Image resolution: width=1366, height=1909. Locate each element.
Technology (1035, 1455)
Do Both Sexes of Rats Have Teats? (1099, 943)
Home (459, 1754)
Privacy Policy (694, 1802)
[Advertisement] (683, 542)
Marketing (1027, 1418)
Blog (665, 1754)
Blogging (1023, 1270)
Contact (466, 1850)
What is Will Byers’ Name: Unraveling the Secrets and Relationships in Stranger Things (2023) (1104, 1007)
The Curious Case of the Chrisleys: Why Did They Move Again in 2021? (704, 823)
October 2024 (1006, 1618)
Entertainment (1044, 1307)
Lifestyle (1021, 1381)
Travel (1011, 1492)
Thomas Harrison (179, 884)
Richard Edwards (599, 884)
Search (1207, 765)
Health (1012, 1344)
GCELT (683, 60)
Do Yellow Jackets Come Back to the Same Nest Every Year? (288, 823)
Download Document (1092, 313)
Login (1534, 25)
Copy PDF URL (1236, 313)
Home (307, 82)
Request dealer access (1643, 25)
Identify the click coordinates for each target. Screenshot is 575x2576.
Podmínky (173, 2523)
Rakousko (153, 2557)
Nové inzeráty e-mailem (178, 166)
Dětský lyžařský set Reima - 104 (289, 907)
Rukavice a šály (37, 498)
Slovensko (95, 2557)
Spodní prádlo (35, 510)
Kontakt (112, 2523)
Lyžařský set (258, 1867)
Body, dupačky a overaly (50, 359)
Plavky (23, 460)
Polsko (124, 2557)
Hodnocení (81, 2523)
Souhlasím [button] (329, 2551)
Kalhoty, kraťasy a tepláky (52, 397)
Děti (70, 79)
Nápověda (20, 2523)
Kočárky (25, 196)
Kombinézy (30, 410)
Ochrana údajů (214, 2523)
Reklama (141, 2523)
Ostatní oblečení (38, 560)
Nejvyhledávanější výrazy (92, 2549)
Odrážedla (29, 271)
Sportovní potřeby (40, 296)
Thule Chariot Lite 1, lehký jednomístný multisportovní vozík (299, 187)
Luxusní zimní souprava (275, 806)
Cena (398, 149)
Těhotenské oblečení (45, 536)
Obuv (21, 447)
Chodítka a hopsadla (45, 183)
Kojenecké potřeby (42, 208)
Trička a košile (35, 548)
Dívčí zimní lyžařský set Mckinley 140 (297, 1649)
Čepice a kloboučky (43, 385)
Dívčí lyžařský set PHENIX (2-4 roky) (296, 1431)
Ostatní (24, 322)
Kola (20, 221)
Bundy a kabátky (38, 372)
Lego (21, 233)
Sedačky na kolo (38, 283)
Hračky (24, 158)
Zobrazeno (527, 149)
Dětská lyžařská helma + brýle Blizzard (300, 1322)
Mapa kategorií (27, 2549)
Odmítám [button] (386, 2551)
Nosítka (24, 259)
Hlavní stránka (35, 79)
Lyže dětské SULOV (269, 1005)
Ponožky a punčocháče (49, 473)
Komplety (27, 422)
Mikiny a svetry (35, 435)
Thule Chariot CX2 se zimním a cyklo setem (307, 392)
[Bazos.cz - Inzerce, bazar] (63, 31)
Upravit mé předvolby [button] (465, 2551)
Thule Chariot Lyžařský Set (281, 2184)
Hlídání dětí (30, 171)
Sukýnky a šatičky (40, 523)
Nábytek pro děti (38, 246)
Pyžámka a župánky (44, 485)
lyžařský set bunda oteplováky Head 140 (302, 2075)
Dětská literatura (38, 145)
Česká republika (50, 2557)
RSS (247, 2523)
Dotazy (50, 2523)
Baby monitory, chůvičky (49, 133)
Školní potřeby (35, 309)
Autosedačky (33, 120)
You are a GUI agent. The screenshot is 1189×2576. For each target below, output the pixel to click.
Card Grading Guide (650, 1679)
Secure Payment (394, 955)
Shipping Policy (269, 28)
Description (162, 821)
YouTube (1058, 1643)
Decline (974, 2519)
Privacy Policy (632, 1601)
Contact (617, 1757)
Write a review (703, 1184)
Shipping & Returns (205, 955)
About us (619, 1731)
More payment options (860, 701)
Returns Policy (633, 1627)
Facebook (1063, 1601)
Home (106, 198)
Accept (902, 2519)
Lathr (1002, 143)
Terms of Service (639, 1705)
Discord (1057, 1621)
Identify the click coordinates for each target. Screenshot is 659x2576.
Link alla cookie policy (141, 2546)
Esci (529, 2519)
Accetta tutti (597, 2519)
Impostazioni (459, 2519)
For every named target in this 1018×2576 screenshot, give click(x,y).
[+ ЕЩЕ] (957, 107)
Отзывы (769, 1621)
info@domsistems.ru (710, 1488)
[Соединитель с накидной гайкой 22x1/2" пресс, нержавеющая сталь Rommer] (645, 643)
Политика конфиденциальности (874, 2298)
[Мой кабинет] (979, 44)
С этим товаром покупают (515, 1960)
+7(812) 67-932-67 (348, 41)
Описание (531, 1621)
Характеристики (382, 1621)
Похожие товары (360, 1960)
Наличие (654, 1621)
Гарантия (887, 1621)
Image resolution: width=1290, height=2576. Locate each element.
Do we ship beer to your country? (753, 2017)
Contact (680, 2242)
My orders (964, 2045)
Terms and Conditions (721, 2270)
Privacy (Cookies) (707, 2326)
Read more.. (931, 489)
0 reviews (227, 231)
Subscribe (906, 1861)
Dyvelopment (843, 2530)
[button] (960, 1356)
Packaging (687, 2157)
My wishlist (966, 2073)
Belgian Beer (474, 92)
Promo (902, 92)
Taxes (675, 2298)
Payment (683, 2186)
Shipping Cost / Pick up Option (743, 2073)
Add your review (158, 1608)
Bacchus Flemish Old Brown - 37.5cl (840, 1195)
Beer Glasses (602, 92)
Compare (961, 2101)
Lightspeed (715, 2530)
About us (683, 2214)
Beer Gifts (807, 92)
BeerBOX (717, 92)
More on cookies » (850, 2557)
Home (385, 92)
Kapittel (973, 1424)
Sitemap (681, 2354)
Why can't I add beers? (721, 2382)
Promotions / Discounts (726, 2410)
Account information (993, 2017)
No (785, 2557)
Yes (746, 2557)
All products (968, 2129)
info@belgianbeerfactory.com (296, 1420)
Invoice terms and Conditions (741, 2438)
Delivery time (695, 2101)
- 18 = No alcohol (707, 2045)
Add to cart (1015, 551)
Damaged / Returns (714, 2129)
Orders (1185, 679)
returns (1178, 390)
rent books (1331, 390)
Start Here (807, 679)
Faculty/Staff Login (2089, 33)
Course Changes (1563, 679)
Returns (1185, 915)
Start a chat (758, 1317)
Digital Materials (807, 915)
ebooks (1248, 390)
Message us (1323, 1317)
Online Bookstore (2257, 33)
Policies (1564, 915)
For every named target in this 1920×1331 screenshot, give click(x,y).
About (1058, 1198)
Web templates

## What is needed
Retyping every entry exactly is the whole of the task.

## Written answer
Image resolution: width=1366, height=1909. Locate each element.
Technology (1035, 1455)
Do Both Sexes of Rats Have Teats? (1099, 943)
Home (459, 1754)
Privacy Policy (694, 1802)
[Advertisement] (683, 542)
Marketing (1027, 1418)
Blog (665, 1754)
Blogging (1023, 1270)
Contact (466, 1850)
What is Will Byers’ Name: Unraveling the Secrets and Relationships in Stranger Things (2023) (1104, 1007)
The Curious Case of the Chrisleys: Why Did They Move Again in 2021? (704, 823)
October 2024 (1006, 1618)
Entertainment (1044, 1307)
Lifestyle (1021, 1381)
Travel (1011, 1492)
Thomas Harrison (179, 884)
Richard Edwards (599, 884)
Search (1207, 765)
Health (1012, 1344)
GCELT (683, 60)
Do Yellow Jackets Come Back to the Same Nest Every Year? (288, 823)
Download Document (1092, 313)
Login (1534, 25)
Copy PDF URL (1236, 313)
Home (307, 82)
Request dealer access (1643, 25)
Identify the click coordinates for each target. Screenshot is 575x2576.
Podmínky (173, 2523)
Rakousko (153, 2557)
Nové inzeráty e-mailem (178, 166)
Dětský lyžařský set Reima - 104 (289, 907)
Rukavice a šály (37, 498)
Slovensko (95, 2557)
Spodní prádlo (35, 510)
Kontakt (112, 2523)
Lyžařský set (258, 1867)
Body, dupačky a overaly (50, 359)
Plavky (23, 460)
Polsko (124, 2557)
Hodnocení (81, 2523)
Souhlasím [button] (329, 2551)
Kalhoty, kraťasy a tepláky (52, 397)
Děti (70, 79)
Nápověda (20, 2523)
Kočárky (25, 196)
Kombinézy (30, 410)
Ochrana údajů (214, 2523)
Reklama (141, 2523)
Ostatní oblečení (38, 560)
Nejvyhledávanější výrazy (92, 2549)
Odrážedla (29, 271)
Sportovní potřeby (40, 296)
Thule Chariot Lite 1, lehký jednomístný multisportovní vozík (299, 187)
Luxusní zimní souprava (275, 806)
Cena (398, 149)
Těhotenské oblečení (45, 536)
Obuv (21, 447)
Chodítka a hopsadla (45, 183)
Kojenecké potřeby (42, 208)
Trička a košile (35, 548)
Dívčí zimní lyžařský set Mckinley 140 (297, 1649)
Čepice a kloboučky (43, 385)
Dívčí lyžařský set PHENIX (2-4 roky) (296, 1431)
Ostatní (24, 322)
Kola (20, 221)
Bundy a kabátky (38, 372)
Lego (21, 233)
Sedačky na kolo (38, 283)
Hračky (24, 158)
Zobrazeno (527, 149)
Dětská lyžařská helma + brýle Blizzard (300, 1322)
Mapa kategorií (27, 2549)
Odmítám [button] (386, 2551)
Nosítka (24, 259)
Hlavní stránka (35, 79)
Lyže dětské SULOV (269, 1005)
Ponožky a punčocháče (49, 473)
Komplety (27, 422)
Mikiny a svetry (35, 435)
Thule Chariot CX2 se zimním a cyklo setem (307, 392)
[Bazos.cz - Inzerce, bazar] (63, 31)
Upravit mé předvolby [button] (465, 2551)
Thule Chariot Lyžařský Set (281, 2184)
Hlídání dětí (30, 171)
Sukýnky a šatičky (40, 523)
Nábytek pro děti (38, 246)
Pyžámka a župánky (44, 485)
lyžařský set bunda oteplováky Head 140 (302, 2075)
Dětská literatura (38, 145)
Česká republika (50, 2557)
RSS (247, 2523)
Dotazy (50, 2523)
Baby monitory, chůvičky (49, 133)
Školní potřeby (35, 309)
Autosedačky (33, 120)
You are a GUI agent. The screenshot is 1189×2576. For each target below, output the pixel to click.
Card Grading Guide (650, 1679)
Secure Payment (394, 955)
Shipping Policy (269, 28)
Description (162, 821)
YouTube (1058, 1643)
Decline (974, 2519)
Privacy Policy (632, 1601)
Contact (617, 1757)
Write a review (703, 1184)
Shipping & Returns (205, 955)
About us (619, 1731)
More payment options (860, 701)
Returns Policy (633, 1627)
Facebook (1063, 1601)
Home (106, 198)
Accept (902, 2519)
Lathr (1002, 143)
Terms of Service (639, 1705)
Discord (1057, 1621)
Identify the click coordinates for each target. Screenshot is 659x2576.
Link alla cookie policy (141, 2546)
Esci (529, 2519)
Accetta tutti (597, 2519)
Impostazioni (459, 2519)
For every named target in this 1018×2576 screenshot, give click(x,y).
[+ ЕЩЕ] (957, 107)
Отзывы (769, 1621)
info@domsistems.ru (710, 1488)
[Соединитель с накидной гайкой 22x1/2" пресс, нержавеющая сталь Rommer] (645, 643)
Политика конфиденциальности (874, 2298)
[Мой кабинет] (979, 44)
С этим товаром покупают (515, 1960)
+7(812) 67-932-67 (348, 41)
Описание (531, 1621)
Характеристики (382, 1621)
Похожие товары (360, 1960)
Наличие (654, 1621)
Гарантия (887, 1621)
Image resolution: width=1290, height=2576. Locate each element.
Do we ship beer to your country? (753, 2017)
Contact (680, 2242)
My orders (964, 2045)
Terms and Conditions (721, 2270)
Privacy (Cookies) (707, 2326)
Read more.. (931, 489)
0 reviews (227, 231)
Subscribe (906, 1861)
Dyvelopment (843, 2530)
[button] (960, 1356)
Packaging (687, 2157)
My wishlist (966, 2073)
Belgian Beer (474, 92)
Promo (902, 92)
Taxes (675, 2298)
Payment (683, 2186)
Shipping Cost / Pick up Option (743, 2073)
Add your review (158, 1608)
Bacchus Flemish Old Brown - 37.5cl (840, 1195)
Beer Glasses (602, 92)
Compare (961, 2101)
Lightspeed (715, 2530)
About us (683, 2214)
Beer Gifts (807, 92)
BeerBOX (717, 92)
More on cookies » (850, 2557)
Home (385, 92)
Kapittel (973, 1424)
Sitemap (681, 2354)
Why can't I add beers? (721, 2382)
Promotions / Discounts (726, 2410)
Account information (993, 2017)
No (785, 2557)
Yes (746, 2557)
All products (968, 2129)
info@belgianbeerfactory.com (296, 1420)
Invoice terms and Conditions (741, 2438)
Delivery time (695, 2101)
- 18 = No alcohol (707, 2045)
Add to cart (1015, 551)
Damaged / Returns (714, 2129)
Orders (1185, 679)
returns (1178, 390)
rent books (1331, 390)
Start Here (807, 679)
Faculty/Staff Login (2089, 33)
Course Changes (1563, 679)
Returns (1185, 915)
Start a chat (758, 1317)
Digital Materials (807, 915)
ebooks (1248, 390)
Message us (1323, 1317)
Online Bookstore (2257, 33)
Policies (1564, 915)
For every named target in this 1920×1331 screenshot, give click(x,y).
About (1058, 1198)
Web templates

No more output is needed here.